Supplied text:
======

Eight data sets were used to create the 32 graphs. Each data set was constructed to adhere to the What Works Clearinghouse (WWC, 2022) criteria version 5.0 for multielement/alternating treatments designs were consulted with to eliminate the potential confound of limited data per conditions. The WWC is a widely recognized resource with rigorous standards for designing and conducting educational research. As such, each data set included 4 data points per condition. Each data set included 20 sessions, in which play, tangible, demand, attention, and alone conditions were presented in a quasi-random order across sessions. Four data points were generated in sets of five representing each of the five conditions using a random number generator function in the R ecosystem called runif(). The parameters included in the random number generator code were as follows: (1) the data point was a continuous outcome, and (2) the data points were bounded based on the y-axis scale. For example, in data set #2 the y-axis represents property destruction per minute and is scaled from 0 to 3. Bounds for scaling were included when generating the data points. Eight distinct graphs were created using this method and no additional graphs were created. Conditions were applied to each data set after the data were graphed and the modified visual inspection (MVI; Roane et al., 2013) was used as an objective approach to identify the function of each multielement design data set. Posted on the corresponding OSF page and named Multielement Design Graph Sets with Results is each graph set with the identified function based on MVI. Also posted on the corresponding OSF page is an R Markdown document that includes example code that we used for generating data points.

Modified Visual Inspection

The secondary purpose of the study was to evaluate the extent to which visual analysts’ responses aligned with MVI. MVI is well-established in the literature for interpreting functional analysis outcomes (e.g., Roane et al., 2013; Wacker et al., 2013; Hagopian et al., 2013), and MVI criteria has been exclusively applied to standard functional analyses that are presented in a multielement design format. For both reasons we selected to use MVI to detect a function of dependent variables. An alignment agreement occurred when the visual analyst identified all of the functions detected using MVI. Partial matches were coded as a disagreement. MVI criterion requires placing an upper and lower criterion line 1 SD above and below the mean of all points in the play condition to detect a function. If all of the data points in the play condition are zero, then both criterion lines are placed on this value. The MVI is scored as multiple functions, if more than one condition meets the criteria for differentiation. We refer the reader to the Appendix in Roane et al. (2013) for detailed instructions that also include rules for trends, low-rate behavior, and low magnitude of effects. In summary, MVI enables the ability to assess data point percentages, trends, rates of behavior, and multiple maintaining variables, all in perspective of the criteria lines.

======

Exercise:
Continue the passage on the functional analysis graph study from where it stops.

Raw data:
======

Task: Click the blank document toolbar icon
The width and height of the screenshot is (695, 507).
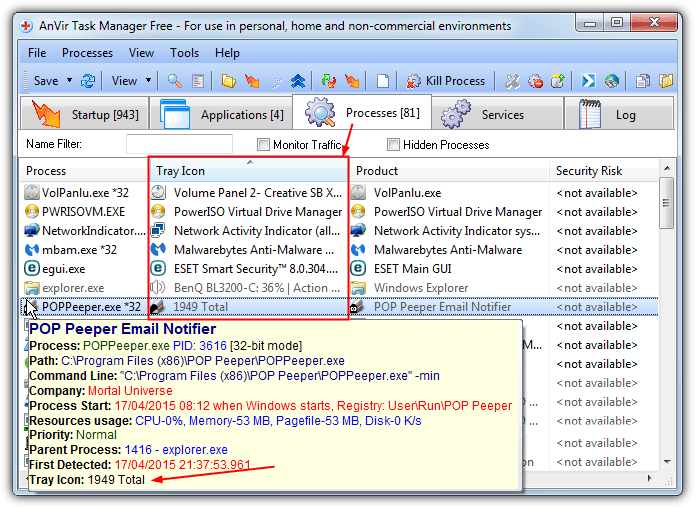Action: [x=382, y=81]
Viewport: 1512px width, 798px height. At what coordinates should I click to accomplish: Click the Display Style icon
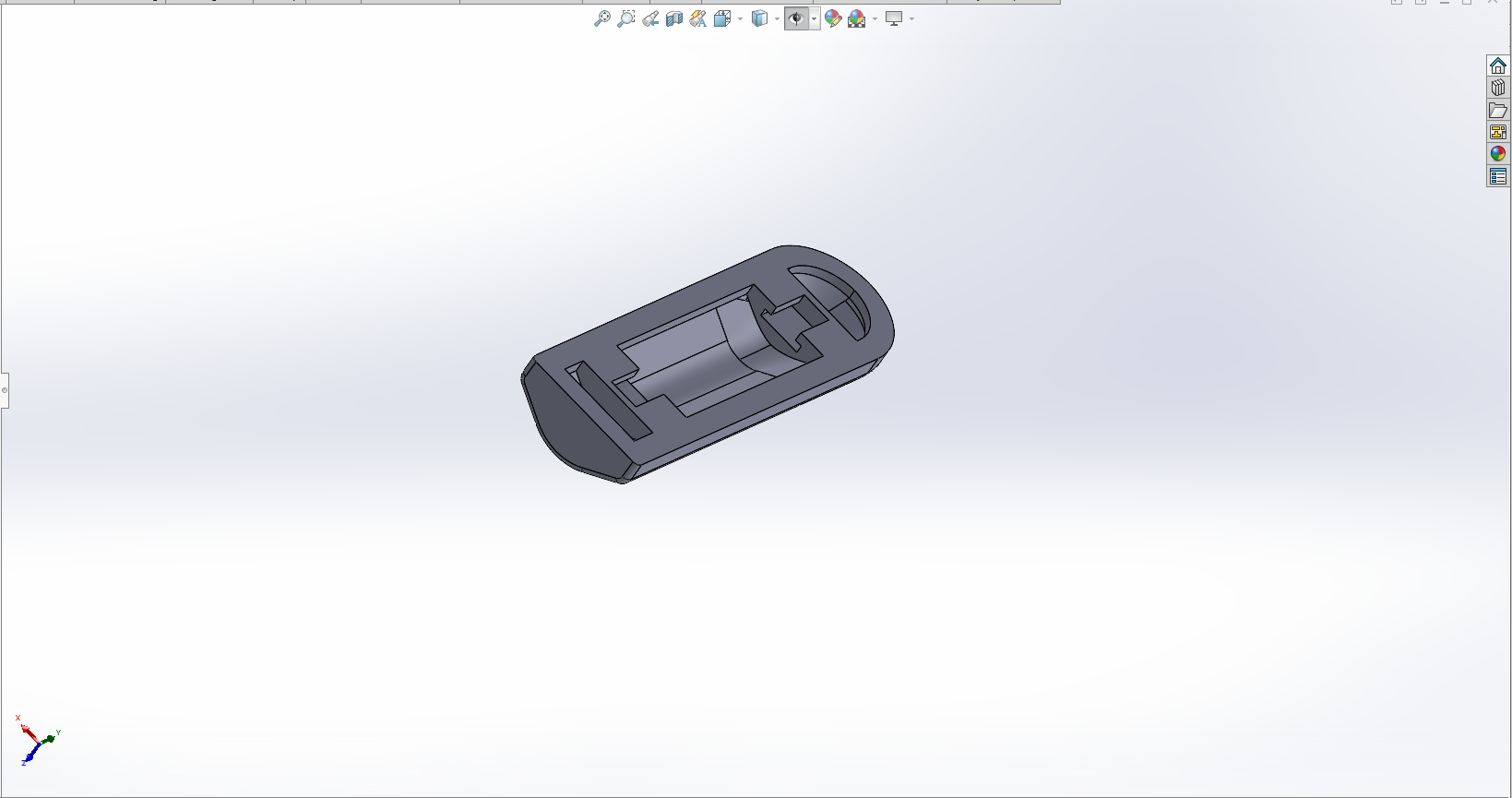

======

Output:
Interrater Reliability

Interrater agreement (IRA) of MVI was collected on 50% of the graphs developed using the Roane et al. (2013) criteria. The IRA observer held her BCBA and had 11 years of experience developing and analyzing SCED graphs which included functional analyses displayed on multielement design graphs. To calculate MVI, the BCBA read the criteria and the researcher modeled computing the MVI on a separate graph and then provided a different multielement design graph for the observer to compute MVI independently. When an IRA of 100% was obtained during training, the second observer then analyzed a randomly selected sample of 50% of the multielement design graphs included in the survey.

The researcher calculated IRA for the agreement of functions based on the MVI criteria. An agreement was scored if both observers recorded the same function, functions, or lack of function for each graph. Next, the graphs that resulted in agreements were divided by the total number of graphs and multiplied by 100 ([# of interval of 100% agreement]/[total # of intervals] × 100). The IRA for the MVI criteria was 100%.

Next, two additional research team members reviewed all eight data sets to verify the functions based on the MVI criteria. Both researchers held a doctoral degree in either behavior analysis or special education, had a minimum of 10 years of experience in interpreting SCED graphs, and had a minimum of 15 peer-reviewed publications that involved the use of SCED. The IRA for the MVI criteria was 100%.

Procedure

Before data collection, all study procedures were approved by the affiliated university's Institutional Review Board #28829. Hyperlinks were distributed through the BACB listserv. Individuals who followed the link to participate were initially presented with a consent document explaining the purpose of the study. Potential participants were informed that the study was intended to better understand how BCBAs detect the function of problem behavior. However, due to the purpose of the study, the consent document did not mention manipulation of the DPPXYR. Once participants agreed to consent to the study, they proceeded to the demographic questionnaire. The demographic questionnaire asked questions pertaining to the participants’ experience as a behavior analyst, frequency in use of SCED and interpretation, frequency of conducting and interpreting FAs using multielement designs, and education level. After completing the demographic section, participants were given instructions for the visual analysis task.

For each of the 32 graphs, participants were instructed to complete the following task: A. Evaluate the time-series graphs, B. Identify the function of the behavior and by function we mean the reason or purpose the behavior occurs. C. You may identify one function or more than one function or determine no function can be determined. Graphs were presented to participants in a random order during the visual analysis task. After answering all questions for 32 graphs, the visual analysis task ended, and participants were thanked for their participation. Mean survey completion time was 108 min (SD = 539 min) but after excluding an outlier (4,175 min) mean survey completion time was 39 min (SD = 396 min). It was possible for participants to start and stop the survey at their convenience and some participants may have opened the tab and not have completed it in an initial sitting.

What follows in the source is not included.